Suppose that we now wish to find the rate of change of \(z\) at \((x_0, y_0)\) in the direction of an arbitrary unit vector \(\mathbf{u} = \langle a, b \rangle\). To do this we consider the surface S with the equation \(z = f(x, y)\) (the graph of f) and we let \(z_0 = f(x_0, y_0)\).

Then the point \(P(x_0, y_0, z_0)\) lies on S. The vertical plane that passes through P in the direction of u intersects S in a curve C. The slope of the tangent line T to C at the point P is the rate of change of z in the direction of u.

If \(Q(x, y, z)\) is another point on C and P’, Q’ are the projections of P, Q onto the xy-plane, then the vector \(\vec{P'Q'}\) is parallel to u and so

\(\vec{P'Q'} = h\mathbf{u} = \langle ha, hb \rangle\)

for some scalar h. Therefore \(x - x_0 = ha\), \(y - y_0 = hb\), so \(x = x_0 + ha\), \(y = y_0 + hb\), and

\(\frac{\Delta z}{h} = \frac{z - z_0}{h} = \frac{f(x_0 + ha, y_0 + hb) - f(x_0, y_0)}{h}\)

If we take the limit as \(h \to 0\), we obtain the rate of change of z (with respect to distance) in the direction of u, which is called the directional derivative of f in the direction of u.

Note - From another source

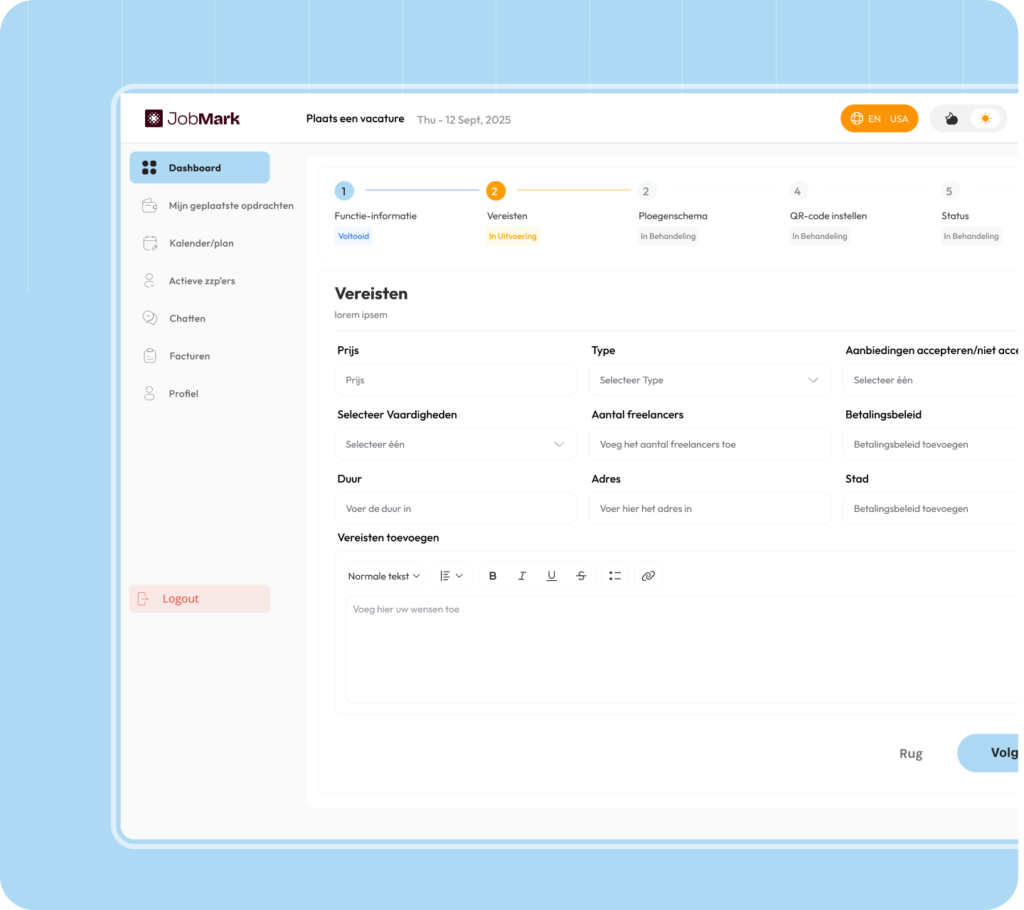Click the insert link icon
The width and height of the screenshot is (1024, 910).
(x=648, y=576)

Definition The directional derivative of \(f\) at \((x_0, y_0)\) in the direction of a unit vector \(\mathbf{u} = \langle a, b \rangle\) is

\(D_{\mathbf{u}}f(x_0, y_0) = \lim_{h\to0} \frac{f(x_0 + ha, y_0 + hb) - f(x_0, y_0)}{h}\)

if this limit exists.

Theorem If f is a differentiable function of x and y, then f has a directional derivative in the direction of any unit vector \(\mathbf{u} = \langle a, b \rangle\) and

\[ D_{\mathbf{u}}f(x, y) = f_x(x, y)a + f_y(x, y)b \]

PROOF If we define a function g of the single variable h by

\(g(h) = f(x_0 + ha, y_0 + hb)\)

then, by the definition of a derivative, we have

\(g'(0) = \lim_{h\to0} \frac{g(h) - g(0)}{h} = \lim_{h\to0} \frac{f(x_0 + ha, y_0 + hb) - f(x_0, y_0)}{h} = D_{\mathbf{u}}f(x_0, y_0)\)

On the other hand, we can write \(g(h) = f(x, y)\), where \(x = x_0 + ha\), \(y = y_0 + hb\), so the Chain Rule gives

\(g'(h) = \frac{\partial f}{\partial x}\frac{dx}{dh} + \frac{\partial f}{\partial y}\frac{dy}{dh} = f_x(x, y)a + f_y(x, y)b\)

If we now put \(h=0\), then \(x = x_0\), \(y = y_0\), and

\(g'(0) = f_x(x_0, y_0)a + f_y(x_0, y_0)b\)

Comparing the equations for \(g'(0)\), we see that

\(D_{\mathbf{u}}f(x_0, y_0) = f_x(x_0, y_0)a + f_y(x_0, y_0)b\)

If the unit vector u makes an angle \(\theta\) with the positive x-axis, then we can write \(\mathbf{u} = \langle \cos\theta, \sin\theta \rangle\) and the formula in Theorem 3 becomes

\(D_{\mathbf{u}}f(x, y) = f_x(x, y)\cos\theta + f_y(x, y)\sin\theta\)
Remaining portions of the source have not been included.